7,000-yr-old European had dark skin and blue eyes

No, no, you do it like: “If you were 7,000 years old, you’d have liver spots too!” [rimshot]

[quote=“nevadaexile, post:19, topic:679923”]

[li]People from the Iberian Peninsula - Spaniards,Porteguese,Basques,etc[/li][/QUOTE]

Basques from the Iberian Peninsula are Spaniards… those from France, the US, Australia or Costa Rica are not. If you’re going to split Basques, go ahead and talk about Celts, Iberians, Jews, Moors, Goths and the occasional Viking or Japanese.

The picture in the article is a lot darker than the baseline of even the darkest no-Black-ancestry Spaniard I’ve ever seen; the tone depicted is what I see in “leatherskins” (people who start sunbathing as soon as temps go above 10C and use UV tanning beds when they’re below) or in people who spend enormous amounts of time in the sun without protection (the occasional farmer or shepherd, nowadays most have heard of sun lotion).

I work with a huge group of immigrants from the Portuguese Azores. They range from roughly Italian or Spanish looking to just plain American white but my office mate comes from an unbroken line of them as well as he is just about as dark as that picture. His whole family is the same way. He told me they always get confused as Middle-Easterners or dark-skinned Latinos but, no, they are 2nd generation 100% European.

For that matter, my ex-wife is half-Italian and that branch of the family comes partially from Sicily. They all have dark skin and blue eyes. Their skin isn’t as dark as the photo shown but I am seen pictures of some older ancestors that are. My daughters have brown eyes because I do and both have fair skin in the winter. However, good luck locating my youngest against a black background after a summer of fun. All you can see is a pair of eyes and a smile. That child tans so readily in the sun that she should update her census forms each season.

I am fascinated with human origins and migration patterns and have read extensively on it for years. I am a fan of the study in question because it provides some useful information but it also seems both obvious and incomplete. I don’t understand the point the popular press is trying to make out of it unless they think that the vast majority of people believe that all Europeans always had fair skin. That isn’t something that anyone that knows anything about anything believes. It isn’t true even today and obviously wasn’t 7000 years ago.
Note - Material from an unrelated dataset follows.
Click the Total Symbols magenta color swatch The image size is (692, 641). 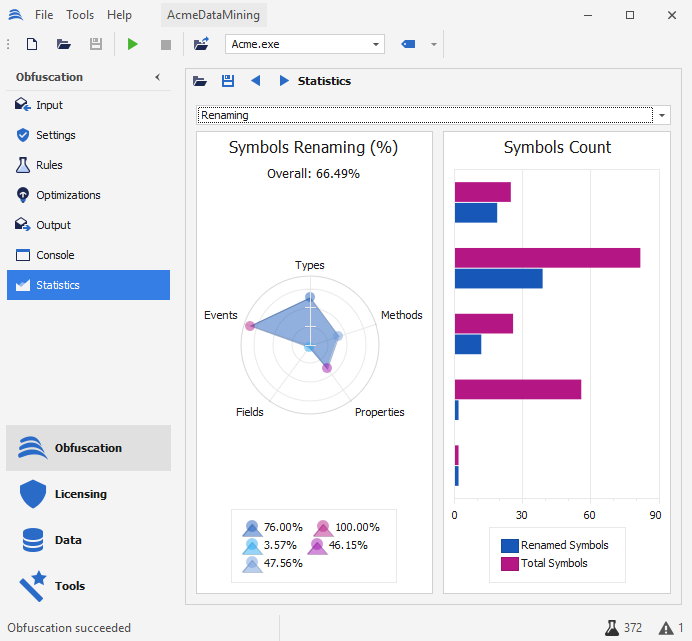pos(510,563)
Becaused both the picture and the text are indicative of a sub-saharian African skin tone rather than a southern European skin tone .

Actually, they are not.
Linguistically and culturally Basques are different from Spaniards.
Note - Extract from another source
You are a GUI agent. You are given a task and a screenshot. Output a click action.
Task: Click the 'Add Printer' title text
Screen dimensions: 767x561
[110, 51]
Basques living in the País Vasco are Spanish citizens, and therefore Spaniards.

IMO, I’d say those Europeans are darker versions of white. And thanks to clairobscur for pointing out the African version of the gene. I missed that.

So what surprises me, and just about everyone else apparently, is how recent the dark-skinned gene was present in Europe, and how, after 7,000 years, give or take, it has completely vanished.

Except it hasn’t vanished from Europe, recent immigrants and their children have reintroduced it to Europe.

People have always wandered about, though admittedly that they do it much more rapidly and frequently these days. It is possible that this individual is a statistical fluke, the descendant of an African import to Europe.

You can’t generalize like that.

My parents are Spanish. I live in Scandinavia. And yet my skin is paler (more pale?) than that of 90% of the locals up here.

Even with fortified foods Rickets is still an issue for dark skinned people who move to temperate areas. It doesn’t seem out of the question that a switch to a diet lower in vitamin D could have huge impacts in a fairly short amount of time.

It also doesn’t seem out of the question that areas in Europe with more sunshine might still have people with darker complexions.

Has it escaped the attention that the ‘moors’ [genetic North Africans and the muslim population that may or may not have previously genetically mixed with subsaharan Africans due to population movement associated with slavery and military movement] invaded and garrisoned Sicily, the boot of Italy, Spain and anywhere the Ottoman Empire occupied and invaders rarely keep it in their pants. There is a perfect rational explanation how the dark skin arrived in southern Europe without the cavemen wandering in. Not to mention the Roman Empire was colorblind in its own way - they imported slaves from Africa and had soldiers in it’s military as regular conscripts and as auxiliaries.

So while yes, the dude 7000 years back could have the genetics for dark skin and blue eyes [hm, I am brown haired and blue eyed and have enough ginger in me that I don’t have trouble tanning, but I have enough freckles to look like a damned turkey egg and my hair goes red when it sun-bleaches. Og smash!] the dark in the woodpile for Sicilians and other southern European types is a much later influx of African genetics.

I’m not “generalizing” anything. There are many people from Andalusia ( the most populous region of Spain) who are olive skinned or darker and still are considered to “White Europeans.”

I don’t know you so I have no idea what you like.

Oh, certainly.

I read your “there many [sic] Europeans who have olive to darker skin” list, which included “Spaniards,” as meaning that Spaniards have “olive to darker skin.” When the truth of the matter is, of course, that some of them do, and some of them don’t.